Passiflora - someone else has recently recommended that water is better trickled than hosed in. Now you have given the same advice I will do this. Just round the corner is a farmer with a flock of goats - I may have a chat with him. I thought we didn't have many plants but when you realise each one needs slightly different treatment, I have my hands full. I have basically flowers, plants, citrus trees, fig trees and cacti but am growing honeysuckle to form a privacy hedge.
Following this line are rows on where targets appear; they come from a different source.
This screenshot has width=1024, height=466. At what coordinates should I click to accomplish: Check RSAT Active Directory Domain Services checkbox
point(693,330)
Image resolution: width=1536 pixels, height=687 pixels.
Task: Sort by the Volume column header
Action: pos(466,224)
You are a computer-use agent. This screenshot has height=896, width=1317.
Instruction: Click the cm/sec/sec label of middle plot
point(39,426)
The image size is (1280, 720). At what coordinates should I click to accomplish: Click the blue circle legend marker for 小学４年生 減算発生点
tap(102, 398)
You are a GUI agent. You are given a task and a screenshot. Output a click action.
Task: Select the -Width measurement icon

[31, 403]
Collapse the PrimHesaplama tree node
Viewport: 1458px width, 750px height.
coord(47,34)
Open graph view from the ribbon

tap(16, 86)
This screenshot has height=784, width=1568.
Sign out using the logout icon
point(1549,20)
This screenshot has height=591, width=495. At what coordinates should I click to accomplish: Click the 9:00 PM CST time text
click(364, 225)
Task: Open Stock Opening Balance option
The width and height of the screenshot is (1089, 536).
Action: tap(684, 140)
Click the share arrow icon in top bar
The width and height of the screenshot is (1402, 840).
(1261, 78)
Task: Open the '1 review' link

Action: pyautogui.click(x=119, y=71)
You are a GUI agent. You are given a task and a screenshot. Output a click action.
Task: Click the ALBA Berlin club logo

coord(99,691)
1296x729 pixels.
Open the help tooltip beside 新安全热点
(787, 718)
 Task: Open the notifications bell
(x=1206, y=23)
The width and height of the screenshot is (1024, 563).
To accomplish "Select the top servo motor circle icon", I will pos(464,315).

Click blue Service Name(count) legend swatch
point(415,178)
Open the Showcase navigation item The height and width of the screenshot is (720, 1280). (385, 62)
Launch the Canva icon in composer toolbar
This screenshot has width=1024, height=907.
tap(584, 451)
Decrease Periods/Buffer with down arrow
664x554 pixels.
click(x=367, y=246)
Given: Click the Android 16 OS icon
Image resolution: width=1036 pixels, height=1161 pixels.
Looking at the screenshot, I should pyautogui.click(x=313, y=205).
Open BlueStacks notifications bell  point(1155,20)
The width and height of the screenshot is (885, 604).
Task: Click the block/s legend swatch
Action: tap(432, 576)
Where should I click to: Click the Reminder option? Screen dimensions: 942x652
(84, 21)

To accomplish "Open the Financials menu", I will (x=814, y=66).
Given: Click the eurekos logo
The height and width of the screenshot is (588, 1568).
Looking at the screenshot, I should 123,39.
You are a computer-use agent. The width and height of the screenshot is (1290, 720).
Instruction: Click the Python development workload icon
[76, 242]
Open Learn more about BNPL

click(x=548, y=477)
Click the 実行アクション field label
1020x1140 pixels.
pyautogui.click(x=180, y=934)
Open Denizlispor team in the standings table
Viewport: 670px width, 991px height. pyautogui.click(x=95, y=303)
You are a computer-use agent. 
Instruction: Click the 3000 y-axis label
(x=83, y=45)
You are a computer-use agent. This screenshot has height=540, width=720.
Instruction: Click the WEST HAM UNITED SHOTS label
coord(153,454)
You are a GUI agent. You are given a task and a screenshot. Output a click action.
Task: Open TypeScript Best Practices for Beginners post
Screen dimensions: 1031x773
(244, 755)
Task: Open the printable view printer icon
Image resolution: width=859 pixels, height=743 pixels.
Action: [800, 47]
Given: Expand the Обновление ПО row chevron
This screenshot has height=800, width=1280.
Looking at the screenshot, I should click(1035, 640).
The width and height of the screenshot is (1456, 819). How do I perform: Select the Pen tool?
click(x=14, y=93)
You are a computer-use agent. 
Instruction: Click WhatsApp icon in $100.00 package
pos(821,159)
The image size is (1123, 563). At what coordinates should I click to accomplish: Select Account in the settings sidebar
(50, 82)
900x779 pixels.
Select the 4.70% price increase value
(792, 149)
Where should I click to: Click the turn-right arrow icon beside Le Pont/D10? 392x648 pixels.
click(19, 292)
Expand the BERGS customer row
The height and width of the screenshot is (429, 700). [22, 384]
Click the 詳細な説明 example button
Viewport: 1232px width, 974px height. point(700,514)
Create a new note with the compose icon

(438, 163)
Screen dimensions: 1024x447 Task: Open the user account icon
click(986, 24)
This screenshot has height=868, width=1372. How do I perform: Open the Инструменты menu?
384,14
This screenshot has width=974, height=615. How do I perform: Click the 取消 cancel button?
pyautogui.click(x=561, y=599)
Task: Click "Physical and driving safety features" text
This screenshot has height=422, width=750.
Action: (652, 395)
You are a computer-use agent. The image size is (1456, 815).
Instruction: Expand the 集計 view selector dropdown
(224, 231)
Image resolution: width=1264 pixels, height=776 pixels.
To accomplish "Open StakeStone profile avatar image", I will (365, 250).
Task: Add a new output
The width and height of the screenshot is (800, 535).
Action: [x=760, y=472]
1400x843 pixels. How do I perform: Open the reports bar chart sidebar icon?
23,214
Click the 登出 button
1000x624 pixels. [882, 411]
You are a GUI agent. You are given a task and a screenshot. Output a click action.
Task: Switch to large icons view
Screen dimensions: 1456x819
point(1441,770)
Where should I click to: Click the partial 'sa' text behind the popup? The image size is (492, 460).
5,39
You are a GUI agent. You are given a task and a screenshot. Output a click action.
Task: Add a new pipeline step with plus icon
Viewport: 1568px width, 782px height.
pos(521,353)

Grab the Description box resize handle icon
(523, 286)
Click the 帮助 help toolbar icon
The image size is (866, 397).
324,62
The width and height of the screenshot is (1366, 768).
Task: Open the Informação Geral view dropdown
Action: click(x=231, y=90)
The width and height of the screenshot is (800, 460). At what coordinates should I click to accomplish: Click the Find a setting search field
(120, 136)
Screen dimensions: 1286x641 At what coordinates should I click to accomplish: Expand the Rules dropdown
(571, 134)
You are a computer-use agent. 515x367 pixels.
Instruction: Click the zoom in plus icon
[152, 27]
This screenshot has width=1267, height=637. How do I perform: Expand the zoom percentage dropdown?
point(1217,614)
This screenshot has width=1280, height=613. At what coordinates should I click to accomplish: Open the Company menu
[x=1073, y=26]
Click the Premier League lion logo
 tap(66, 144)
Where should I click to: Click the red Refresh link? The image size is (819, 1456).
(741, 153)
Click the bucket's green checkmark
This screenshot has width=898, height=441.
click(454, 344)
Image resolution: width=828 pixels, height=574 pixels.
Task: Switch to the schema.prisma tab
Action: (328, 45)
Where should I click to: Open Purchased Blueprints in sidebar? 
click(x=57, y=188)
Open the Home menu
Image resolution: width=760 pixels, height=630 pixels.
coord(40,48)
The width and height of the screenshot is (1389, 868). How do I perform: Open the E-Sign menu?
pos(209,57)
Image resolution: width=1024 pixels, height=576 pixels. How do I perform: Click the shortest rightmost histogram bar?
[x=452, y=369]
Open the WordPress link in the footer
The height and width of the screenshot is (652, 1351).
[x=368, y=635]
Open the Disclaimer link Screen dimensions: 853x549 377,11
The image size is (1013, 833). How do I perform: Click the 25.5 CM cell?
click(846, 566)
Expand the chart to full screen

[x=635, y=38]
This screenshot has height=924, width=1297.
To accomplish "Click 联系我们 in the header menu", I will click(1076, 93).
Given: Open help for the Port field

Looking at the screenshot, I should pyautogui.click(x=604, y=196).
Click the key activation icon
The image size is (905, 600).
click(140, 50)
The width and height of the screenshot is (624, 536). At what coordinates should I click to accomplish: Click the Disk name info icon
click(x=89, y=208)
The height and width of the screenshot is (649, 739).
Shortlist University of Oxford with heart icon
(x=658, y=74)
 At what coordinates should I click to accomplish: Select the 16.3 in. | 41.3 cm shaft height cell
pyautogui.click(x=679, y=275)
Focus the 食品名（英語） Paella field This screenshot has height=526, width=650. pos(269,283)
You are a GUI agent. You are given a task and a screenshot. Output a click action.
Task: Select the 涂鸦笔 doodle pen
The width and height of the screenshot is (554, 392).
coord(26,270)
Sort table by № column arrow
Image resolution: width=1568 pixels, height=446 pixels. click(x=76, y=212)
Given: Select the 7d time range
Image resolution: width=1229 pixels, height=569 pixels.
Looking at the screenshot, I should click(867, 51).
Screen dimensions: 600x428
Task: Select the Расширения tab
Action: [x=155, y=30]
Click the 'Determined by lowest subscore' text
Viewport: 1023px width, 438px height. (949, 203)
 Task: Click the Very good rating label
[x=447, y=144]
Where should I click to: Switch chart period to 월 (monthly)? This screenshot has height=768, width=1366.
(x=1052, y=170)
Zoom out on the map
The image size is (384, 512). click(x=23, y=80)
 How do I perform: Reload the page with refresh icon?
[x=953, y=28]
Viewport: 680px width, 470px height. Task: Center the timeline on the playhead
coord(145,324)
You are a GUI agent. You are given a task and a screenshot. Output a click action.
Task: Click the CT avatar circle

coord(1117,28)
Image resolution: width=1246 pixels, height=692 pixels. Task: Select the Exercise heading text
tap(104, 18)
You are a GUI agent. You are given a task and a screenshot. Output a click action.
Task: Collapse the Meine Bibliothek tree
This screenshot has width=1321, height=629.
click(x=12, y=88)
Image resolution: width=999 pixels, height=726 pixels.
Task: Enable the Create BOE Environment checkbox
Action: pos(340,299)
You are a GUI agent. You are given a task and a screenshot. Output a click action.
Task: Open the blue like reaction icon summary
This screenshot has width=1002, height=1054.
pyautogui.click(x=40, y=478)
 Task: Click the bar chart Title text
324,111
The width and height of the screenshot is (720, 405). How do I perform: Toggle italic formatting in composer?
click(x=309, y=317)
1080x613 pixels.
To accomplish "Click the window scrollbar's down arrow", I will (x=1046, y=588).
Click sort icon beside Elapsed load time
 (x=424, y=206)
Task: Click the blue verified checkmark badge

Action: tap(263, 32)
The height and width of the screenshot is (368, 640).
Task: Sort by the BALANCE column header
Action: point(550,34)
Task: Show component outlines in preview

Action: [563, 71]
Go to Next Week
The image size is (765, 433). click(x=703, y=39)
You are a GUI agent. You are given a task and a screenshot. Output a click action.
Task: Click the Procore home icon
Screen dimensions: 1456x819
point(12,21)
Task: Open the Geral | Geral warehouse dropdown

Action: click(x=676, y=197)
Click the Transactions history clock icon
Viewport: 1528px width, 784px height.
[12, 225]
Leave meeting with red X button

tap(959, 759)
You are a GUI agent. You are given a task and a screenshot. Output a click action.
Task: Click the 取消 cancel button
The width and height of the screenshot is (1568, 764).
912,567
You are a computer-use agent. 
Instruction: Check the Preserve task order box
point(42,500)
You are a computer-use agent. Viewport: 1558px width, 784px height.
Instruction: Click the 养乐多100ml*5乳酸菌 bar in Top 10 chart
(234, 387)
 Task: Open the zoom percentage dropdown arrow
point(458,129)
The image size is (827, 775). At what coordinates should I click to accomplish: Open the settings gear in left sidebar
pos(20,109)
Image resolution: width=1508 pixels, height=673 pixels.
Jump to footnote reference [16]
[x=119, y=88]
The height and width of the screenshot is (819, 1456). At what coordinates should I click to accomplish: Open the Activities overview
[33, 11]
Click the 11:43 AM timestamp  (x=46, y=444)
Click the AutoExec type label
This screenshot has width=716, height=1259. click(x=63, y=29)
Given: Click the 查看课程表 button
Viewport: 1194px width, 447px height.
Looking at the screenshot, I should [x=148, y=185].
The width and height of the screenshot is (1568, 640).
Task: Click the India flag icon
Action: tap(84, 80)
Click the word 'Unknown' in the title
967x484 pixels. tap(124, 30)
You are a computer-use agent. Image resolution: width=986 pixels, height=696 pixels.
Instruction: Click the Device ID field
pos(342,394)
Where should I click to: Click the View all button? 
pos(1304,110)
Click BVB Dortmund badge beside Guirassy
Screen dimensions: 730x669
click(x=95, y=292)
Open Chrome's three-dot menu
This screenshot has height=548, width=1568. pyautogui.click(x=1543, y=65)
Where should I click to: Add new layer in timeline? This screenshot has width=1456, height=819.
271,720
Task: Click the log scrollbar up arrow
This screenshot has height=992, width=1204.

Flushed with success I have branched out into lettuces and rocket, the strawberries being long since eaten.

Lynn, believe me, the pool is the killer as regards water consumption.


----------



## mrypg9 (Apr 26, 2008)

snikpoh said:


> That's really strange - does that price include anything else (like basura)?
> 
> Just had our water bill for the last quarter - this included a complete refill of the pool, 5 in the house (showers, baths, w/machine etc.) plus many 'guests' and the bill was only 95€


No, it covers water and sewerage, costs split around 50/50.

I've a good mind not to water our very large lawns at all this year, not quality turf anyway. If it dies it will recover when it rains, I'm sure. Last but one bill was just under 600 euros.

But no point moaning. We need the water. We enjoy the pool and large garden for the dogs.
It's a bit like moaning about the cost of petrol/diesel, I guess. If you can't afford it, sell the car and get a bike.


----------



## Pesky Wesky (May 10, 2009)

Lynn R said:


> Good gracious. I don''t have a garden (just pot plants) or a pool, which obviously has a lot to do with our consumption, but we get 2-monthly bills which are always around €30, ie €15 per month.


Approx 75€ bimonthly bills here. 3 people living, garden with watering system, no lawn. We took out the 2 pretty small lawns we had and OH says the bills went down considerably.


----------